# Anyone own the Clam Corp. Ice Armour outfit?



## upnorth (Oct 14, 2006)

Just wondering if anyone has a set of the blue ice armour? I'm looking for some consumer input on how it fits/works, is the sizing accurate, is it warm? All I can seem to find is company provided info, no consumer feedback. Any info would be appreciated.


----------



## waterwolf (Oct 15, 2003)

I have had a set for three years now and really like them.
They have padded seat and knees for the snow and ice. They are comfortable and rather thin for great mobility.
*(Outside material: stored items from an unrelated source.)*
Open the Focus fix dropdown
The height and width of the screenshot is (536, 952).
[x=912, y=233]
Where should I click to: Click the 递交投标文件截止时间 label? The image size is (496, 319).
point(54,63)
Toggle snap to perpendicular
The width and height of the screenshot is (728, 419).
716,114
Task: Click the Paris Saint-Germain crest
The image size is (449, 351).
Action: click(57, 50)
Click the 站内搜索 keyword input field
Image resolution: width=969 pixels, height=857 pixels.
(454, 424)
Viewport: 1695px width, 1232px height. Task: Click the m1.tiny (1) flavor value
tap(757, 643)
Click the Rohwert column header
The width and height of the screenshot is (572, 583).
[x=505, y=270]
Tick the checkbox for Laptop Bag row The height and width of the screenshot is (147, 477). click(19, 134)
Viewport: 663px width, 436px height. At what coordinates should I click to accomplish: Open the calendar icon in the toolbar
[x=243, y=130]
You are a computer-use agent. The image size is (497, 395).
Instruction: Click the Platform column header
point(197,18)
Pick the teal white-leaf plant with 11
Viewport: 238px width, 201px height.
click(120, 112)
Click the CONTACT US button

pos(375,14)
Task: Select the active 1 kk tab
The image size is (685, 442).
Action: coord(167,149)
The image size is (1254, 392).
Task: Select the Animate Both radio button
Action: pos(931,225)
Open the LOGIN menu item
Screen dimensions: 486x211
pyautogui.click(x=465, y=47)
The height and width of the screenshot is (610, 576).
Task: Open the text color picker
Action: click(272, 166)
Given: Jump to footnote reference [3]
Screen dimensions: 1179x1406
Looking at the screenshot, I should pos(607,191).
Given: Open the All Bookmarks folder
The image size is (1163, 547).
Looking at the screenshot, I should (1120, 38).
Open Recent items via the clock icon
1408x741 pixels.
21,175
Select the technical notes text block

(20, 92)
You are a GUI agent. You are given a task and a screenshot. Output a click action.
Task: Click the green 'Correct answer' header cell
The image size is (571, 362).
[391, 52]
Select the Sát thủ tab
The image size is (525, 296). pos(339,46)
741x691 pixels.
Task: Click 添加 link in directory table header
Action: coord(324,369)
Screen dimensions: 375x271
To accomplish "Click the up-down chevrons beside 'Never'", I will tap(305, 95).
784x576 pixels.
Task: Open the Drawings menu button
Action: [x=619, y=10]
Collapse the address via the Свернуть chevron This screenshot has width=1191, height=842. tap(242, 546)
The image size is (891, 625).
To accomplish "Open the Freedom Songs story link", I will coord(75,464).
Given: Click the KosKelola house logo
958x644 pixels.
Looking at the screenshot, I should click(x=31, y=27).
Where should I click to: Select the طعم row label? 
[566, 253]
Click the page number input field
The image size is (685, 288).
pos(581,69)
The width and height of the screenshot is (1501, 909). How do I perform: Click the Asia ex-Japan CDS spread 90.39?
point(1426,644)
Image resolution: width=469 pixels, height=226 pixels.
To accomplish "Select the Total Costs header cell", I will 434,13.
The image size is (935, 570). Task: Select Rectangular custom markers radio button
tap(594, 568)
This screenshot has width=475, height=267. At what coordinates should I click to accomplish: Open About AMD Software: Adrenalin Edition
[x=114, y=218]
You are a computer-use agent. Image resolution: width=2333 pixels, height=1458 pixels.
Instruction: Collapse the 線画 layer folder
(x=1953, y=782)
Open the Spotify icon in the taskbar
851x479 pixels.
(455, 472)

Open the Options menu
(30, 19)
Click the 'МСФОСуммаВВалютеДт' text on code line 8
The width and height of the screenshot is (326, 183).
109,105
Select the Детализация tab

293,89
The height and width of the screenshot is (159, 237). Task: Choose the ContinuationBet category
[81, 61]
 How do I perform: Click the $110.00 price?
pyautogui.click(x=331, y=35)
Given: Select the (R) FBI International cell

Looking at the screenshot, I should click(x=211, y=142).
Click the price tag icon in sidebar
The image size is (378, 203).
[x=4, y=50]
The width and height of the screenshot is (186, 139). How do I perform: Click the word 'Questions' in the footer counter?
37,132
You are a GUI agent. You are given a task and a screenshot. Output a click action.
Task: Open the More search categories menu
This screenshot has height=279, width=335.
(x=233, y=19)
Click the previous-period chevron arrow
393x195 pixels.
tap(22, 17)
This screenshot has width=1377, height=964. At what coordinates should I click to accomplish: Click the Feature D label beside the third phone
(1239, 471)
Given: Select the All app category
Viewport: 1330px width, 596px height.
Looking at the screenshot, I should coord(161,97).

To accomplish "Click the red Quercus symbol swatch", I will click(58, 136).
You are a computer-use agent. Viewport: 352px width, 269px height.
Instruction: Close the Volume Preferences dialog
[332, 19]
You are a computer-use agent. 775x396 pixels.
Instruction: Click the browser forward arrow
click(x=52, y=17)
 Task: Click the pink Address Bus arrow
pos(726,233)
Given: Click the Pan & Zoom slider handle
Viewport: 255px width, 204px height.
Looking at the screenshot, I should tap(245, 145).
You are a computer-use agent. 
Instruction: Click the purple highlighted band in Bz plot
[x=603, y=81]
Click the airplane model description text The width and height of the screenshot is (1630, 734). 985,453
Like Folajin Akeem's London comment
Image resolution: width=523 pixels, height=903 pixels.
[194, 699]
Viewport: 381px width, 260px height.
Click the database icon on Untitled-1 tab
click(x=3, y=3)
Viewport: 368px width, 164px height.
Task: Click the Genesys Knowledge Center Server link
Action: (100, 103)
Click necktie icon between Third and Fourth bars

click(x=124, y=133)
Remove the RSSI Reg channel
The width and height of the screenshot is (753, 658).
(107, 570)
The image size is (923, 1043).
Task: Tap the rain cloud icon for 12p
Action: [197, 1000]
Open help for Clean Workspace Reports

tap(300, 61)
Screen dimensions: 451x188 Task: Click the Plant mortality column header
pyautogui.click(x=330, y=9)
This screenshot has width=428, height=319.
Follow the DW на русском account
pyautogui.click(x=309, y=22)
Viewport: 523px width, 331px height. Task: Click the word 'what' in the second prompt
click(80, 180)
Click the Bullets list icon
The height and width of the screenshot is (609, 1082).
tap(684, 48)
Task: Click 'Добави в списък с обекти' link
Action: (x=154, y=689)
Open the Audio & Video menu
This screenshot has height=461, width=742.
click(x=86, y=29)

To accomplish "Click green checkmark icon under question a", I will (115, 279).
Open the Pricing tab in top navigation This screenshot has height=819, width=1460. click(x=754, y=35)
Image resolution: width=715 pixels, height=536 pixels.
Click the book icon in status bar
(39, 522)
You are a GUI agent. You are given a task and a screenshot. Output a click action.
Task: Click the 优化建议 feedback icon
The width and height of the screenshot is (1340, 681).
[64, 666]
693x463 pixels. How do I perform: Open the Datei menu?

I would size down if I could do it over. There sizing runs one size larger than your used to.


----------



## upnorth (Oct 14, 2006)

thanks waterwolf. Does it breath well? Say for example, your pulling your fishtrap from spot to spot, work up a sweat. does it breath well, or do you get cold real fast? Do the legs bead off any slush or water you may get on them from drilling holes?


----------



## waterwolf (Oct 15, 2003)

Good question. They breath very well for that type of suit.

As far as beading off water it is the best suit I have ever had for repelling water. I have had a Stearns, Fenwick and Frog Togs summer rain suit and I think the Frog Togs is the only one that can compare. However it does not breath like the Ice Armour suit.

I use it on cold open water days and have sat through at least two days of straight rain. Only part that got wet was the neck area where I didn't have it zipped up all the way.


----------



## BOWLKILLA (Oct 3, 2006)

1 WORD ANSWER FRABILL
THERE ALL OK BUT ILOVE THE FRABILLS


----------



## Norm70 (Aug 26, 2005)

Never really had the cash for the suit, but got a pair of those ice armor gloves and i don't think i will ever need another pair for ice fishing


----------



## upnorth (Oct 14, 2006)

norm70, I picked up the gloves locally today. You are absolutely right!! They are great! I ordered the suit from clam corp, so I should have it in a couple of weeks.


----------